Mais prenons l’exemple d’un grand roman classique de la littérature italienne, Le Conformiste d’Alberto Moravia. Dans ce roman de Moravia, on décèle toute la pensée abstraite de son auteur en ce qui concerne la philosophie du conformisme. Alors dans le film de Bernardo Bertolucci, Le Conformiste, adapté du roman de l’auteur, on se contente uniquement de l’esthétique individuelle de son cinéaste, en laissant presque de côté l’idée du conformisme identifiée dans le livre. Mais lors de cette adaptation, concernant le film, il faut se poser deux questions : est-ce que le film est parfaitement fidèle au contenu et à l’esprit du livre et est-ce que le film présente lui-même une originalité par rapport à sa forme et son fond ?

Ce que l’on peut témoigner ici, sont des réponses affirmatives, mais nuancés, puisque tout n’est pas noir, tout comme tout n’est pas blanc. Tout ce qui nous reste est une large zone de dégradés de gris. Même lorsque Bertolucci va suivre à la lettre tout le contenu du livre de Moravia, Bertolucci va insuffler au film sa propre esthétique, et non l’esthétique littéraire de Moravia. En fait, Bertolucci en construit lui-même sa lecture du livre de Moravia, afin d’en produire son interprétation. Cette même interprétation peut satisfaire l’auteur du livre ou pas, puisque le cinéaste et le romancier sont les maîtres de deux mondes différents et de ces deux mondes, ils ne peuvent pas avoir à jamais un contrôle absolu sur leur histoire.

Nous éluciderons ensemble dans ce discours qui suit, au sujet du rapport de transformation entre le roman et le film, en analysant la présence de la philosophie du conformisme dans les deux œuvres, ainsi que de l’esthétique individuelle des deux auteurs : Alberto Moravia et Bernardo Bertolucci.



La philosophie du conformisme est ce qui procure au livre de Moravia, son cœur au ventre, tout autant que son identité propre, puisque Moravia n’exprime pas un vif intérêt pour la psychologie de ses personnages. On sent que les personnages n’ont pas une psychologie profonde, puisqu’il choisit de faire des personnages qui détiennent des mœurs vides et superficielles, autre que le personnage de Marcello Clerici.
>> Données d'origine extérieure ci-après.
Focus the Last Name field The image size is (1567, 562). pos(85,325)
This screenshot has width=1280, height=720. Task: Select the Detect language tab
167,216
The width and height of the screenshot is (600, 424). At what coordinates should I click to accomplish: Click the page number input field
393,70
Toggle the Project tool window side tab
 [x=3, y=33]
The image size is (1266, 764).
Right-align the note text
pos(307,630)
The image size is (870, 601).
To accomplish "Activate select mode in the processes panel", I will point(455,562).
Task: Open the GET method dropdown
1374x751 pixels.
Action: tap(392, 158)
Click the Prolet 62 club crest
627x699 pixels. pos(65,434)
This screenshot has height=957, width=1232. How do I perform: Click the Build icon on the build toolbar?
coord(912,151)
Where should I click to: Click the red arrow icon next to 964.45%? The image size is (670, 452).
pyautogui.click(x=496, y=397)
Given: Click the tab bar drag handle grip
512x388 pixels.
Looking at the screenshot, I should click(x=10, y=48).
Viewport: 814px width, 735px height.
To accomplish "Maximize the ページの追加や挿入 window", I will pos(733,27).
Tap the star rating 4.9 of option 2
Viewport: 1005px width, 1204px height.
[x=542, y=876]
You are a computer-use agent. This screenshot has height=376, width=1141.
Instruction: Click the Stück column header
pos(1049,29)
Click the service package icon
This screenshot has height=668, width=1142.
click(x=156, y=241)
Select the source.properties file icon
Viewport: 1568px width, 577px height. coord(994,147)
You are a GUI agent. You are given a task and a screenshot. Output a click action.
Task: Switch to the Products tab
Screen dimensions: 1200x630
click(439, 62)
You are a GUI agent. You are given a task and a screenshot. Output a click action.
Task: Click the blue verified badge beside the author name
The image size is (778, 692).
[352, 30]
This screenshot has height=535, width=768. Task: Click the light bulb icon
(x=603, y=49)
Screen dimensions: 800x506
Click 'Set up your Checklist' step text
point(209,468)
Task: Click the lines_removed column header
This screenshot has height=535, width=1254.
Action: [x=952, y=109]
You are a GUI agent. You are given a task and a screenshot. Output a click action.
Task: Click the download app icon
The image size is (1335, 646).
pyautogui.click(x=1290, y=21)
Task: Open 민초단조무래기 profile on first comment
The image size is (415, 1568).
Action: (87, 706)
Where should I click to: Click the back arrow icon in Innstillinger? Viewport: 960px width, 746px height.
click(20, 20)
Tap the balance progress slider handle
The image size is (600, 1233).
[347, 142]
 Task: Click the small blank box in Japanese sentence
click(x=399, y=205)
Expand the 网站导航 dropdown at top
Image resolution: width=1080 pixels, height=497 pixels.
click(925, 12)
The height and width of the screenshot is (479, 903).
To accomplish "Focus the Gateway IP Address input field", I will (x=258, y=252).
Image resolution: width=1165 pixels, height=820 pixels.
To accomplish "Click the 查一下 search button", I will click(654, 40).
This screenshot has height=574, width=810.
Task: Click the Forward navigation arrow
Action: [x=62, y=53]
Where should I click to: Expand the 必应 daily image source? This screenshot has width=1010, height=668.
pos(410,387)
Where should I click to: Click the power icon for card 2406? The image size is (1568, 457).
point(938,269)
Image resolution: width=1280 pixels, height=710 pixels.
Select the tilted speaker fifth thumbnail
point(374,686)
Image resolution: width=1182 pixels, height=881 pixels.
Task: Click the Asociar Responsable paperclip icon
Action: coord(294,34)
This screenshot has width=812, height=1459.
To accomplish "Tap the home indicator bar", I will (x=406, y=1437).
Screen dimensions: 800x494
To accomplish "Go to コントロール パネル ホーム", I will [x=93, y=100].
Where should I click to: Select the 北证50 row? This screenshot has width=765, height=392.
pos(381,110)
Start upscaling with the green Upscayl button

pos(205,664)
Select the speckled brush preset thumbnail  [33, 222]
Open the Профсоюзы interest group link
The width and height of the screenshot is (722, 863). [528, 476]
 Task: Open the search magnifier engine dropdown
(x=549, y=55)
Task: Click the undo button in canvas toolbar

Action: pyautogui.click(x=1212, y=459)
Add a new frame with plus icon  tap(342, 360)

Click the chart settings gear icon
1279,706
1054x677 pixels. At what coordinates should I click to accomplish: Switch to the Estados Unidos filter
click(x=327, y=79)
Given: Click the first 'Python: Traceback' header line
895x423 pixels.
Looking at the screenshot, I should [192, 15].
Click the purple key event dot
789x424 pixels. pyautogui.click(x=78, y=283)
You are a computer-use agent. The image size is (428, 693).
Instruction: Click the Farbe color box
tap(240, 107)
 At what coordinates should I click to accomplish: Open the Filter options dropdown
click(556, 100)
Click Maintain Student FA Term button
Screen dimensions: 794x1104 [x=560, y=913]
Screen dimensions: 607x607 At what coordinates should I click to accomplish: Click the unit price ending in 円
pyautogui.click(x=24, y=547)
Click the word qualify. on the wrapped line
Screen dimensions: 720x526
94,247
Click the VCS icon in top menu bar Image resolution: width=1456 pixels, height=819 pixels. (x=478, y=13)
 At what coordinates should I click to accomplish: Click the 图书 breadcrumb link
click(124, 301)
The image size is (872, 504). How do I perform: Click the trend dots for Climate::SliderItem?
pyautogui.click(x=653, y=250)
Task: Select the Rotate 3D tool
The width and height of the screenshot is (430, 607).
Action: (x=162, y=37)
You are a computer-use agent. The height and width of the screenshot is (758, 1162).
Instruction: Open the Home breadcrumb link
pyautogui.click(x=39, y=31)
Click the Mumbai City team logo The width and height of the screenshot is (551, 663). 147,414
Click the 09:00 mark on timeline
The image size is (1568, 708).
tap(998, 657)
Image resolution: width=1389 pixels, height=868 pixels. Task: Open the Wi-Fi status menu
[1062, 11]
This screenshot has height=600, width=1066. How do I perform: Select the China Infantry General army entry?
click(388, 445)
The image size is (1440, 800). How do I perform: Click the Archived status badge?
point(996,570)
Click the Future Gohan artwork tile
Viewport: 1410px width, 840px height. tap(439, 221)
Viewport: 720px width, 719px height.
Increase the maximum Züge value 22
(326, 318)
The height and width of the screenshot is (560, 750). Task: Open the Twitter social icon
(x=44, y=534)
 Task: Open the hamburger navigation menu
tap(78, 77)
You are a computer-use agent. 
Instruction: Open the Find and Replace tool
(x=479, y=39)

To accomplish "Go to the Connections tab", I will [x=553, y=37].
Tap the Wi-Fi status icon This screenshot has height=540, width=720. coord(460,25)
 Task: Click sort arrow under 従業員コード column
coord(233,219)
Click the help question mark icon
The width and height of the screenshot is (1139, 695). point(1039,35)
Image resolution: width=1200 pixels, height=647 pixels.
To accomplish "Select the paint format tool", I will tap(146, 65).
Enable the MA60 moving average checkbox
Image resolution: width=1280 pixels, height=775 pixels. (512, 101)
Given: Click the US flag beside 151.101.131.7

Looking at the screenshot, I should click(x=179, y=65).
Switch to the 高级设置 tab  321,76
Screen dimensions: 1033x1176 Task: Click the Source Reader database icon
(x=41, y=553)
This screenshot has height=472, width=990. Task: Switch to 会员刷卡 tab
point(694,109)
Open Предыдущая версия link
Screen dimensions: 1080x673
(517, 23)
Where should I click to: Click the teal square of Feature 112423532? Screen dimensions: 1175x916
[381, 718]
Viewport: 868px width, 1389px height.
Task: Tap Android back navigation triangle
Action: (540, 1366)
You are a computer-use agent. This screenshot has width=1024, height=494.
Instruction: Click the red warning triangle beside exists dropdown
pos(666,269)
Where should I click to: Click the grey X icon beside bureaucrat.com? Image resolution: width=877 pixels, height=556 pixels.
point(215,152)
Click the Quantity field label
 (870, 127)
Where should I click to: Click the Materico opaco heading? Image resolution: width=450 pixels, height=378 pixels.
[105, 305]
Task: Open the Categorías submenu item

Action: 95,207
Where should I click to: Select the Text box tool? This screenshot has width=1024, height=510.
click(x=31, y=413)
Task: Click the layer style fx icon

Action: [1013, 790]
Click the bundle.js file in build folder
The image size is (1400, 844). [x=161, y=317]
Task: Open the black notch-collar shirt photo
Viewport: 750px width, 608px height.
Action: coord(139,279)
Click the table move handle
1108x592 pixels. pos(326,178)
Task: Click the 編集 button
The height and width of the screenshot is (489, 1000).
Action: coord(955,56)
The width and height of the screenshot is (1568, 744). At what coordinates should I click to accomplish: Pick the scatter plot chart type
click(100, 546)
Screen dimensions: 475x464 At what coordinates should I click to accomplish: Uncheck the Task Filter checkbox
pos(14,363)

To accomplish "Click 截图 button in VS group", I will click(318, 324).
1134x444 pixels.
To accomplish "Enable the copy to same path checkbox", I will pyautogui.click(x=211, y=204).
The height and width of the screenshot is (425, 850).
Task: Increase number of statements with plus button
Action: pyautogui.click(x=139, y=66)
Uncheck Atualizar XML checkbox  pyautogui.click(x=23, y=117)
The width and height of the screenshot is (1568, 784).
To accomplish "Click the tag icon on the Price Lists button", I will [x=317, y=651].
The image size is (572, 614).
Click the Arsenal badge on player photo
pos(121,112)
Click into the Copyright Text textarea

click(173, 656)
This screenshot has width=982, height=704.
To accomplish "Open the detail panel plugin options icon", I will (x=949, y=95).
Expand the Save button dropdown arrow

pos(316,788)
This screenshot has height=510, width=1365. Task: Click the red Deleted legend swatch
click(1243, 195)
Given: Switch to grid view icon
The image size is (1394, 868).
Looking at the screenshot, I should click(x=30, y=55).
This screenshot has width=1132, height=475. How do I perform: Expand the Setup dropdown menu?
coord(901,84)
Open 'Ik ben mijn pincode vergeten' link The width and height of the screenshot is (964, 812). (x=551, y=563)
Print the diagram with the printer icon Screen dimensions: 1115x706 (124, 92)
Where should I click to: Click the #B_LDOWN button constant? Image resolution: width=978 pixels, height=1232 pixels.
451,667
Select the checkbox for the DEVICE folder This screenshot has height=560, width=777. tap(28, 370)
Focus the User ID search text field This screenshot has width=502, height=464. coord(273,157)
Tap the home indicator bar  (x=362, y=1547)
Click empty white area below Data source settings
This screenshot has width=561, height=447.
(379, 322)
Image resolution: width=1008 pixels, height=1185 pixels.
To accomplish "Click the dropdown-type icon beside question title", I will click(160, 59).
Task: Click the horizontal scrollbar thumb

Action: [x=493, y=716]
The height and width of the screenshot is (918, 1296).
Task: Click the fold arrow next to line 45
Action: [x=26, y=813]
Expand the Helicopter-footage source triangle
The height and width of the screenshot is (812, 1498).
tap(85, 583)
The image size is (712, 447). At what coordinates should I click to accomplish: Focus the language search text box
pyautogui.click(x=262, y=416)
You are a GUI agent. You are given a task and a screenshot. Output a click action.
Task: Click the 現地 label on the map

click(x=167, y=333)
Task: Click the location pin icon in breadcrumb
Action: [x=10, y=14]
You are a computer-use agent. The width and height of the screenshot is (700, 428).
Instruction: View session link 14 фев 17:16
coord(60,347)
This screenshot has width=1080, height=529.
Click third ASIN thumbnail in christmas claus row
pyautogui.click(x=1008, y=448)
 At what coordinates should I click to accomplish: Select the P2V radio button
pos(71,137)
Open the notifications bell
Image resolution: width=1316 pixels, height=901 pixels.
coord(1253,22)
Dans le livre de Moravia, tout autant que dans le film de Bertolucci, Marcello est le seul personnage qui est complètement développé, et bien « rond ». C’est ce qui fait par la suite qu’il devient un personnage intéressant, pour ainsi suivre son évolution au cours de l’histoire. Nous avons l’impression que Moravia n’a pas su bien développer les autres personnages, afin d’axer toute sa concentration sur Marcello. Si on remarque les autres personnages tels que Julia, la mère de Julia, la mère de Marcello, et son père, on ne ressent aucune importance propre dans toute l’ensemble de leur histoire. De plus que ces mêmes personnages n’ont aucun pouvoir de révélation, concernant Marcello. Ils ne nous décrivent pas eux-mêmes, d’après leurs perceptions, ce qu’ils pensent et ce qu’ils croient de Marcello.

D’une part, c’est ce qui rend les personnages pauvres et mesquins, en comparaison avec Marcello, et pour Moravia, c’est précisément cela son dessein. Moravia veut faire conscientiser à son lecteur, le vide intérieur et la superficialité des personnages de son livre, en étant comme le témoin de cette petitesse d’esprit embourgeoisée de son époque. Quelque part, Bertolucci a restitué dans son film, cette impression de la petitesse d’esprit des petits bourgeois moyens vivant à Rome, mais dans un goût du loufoque.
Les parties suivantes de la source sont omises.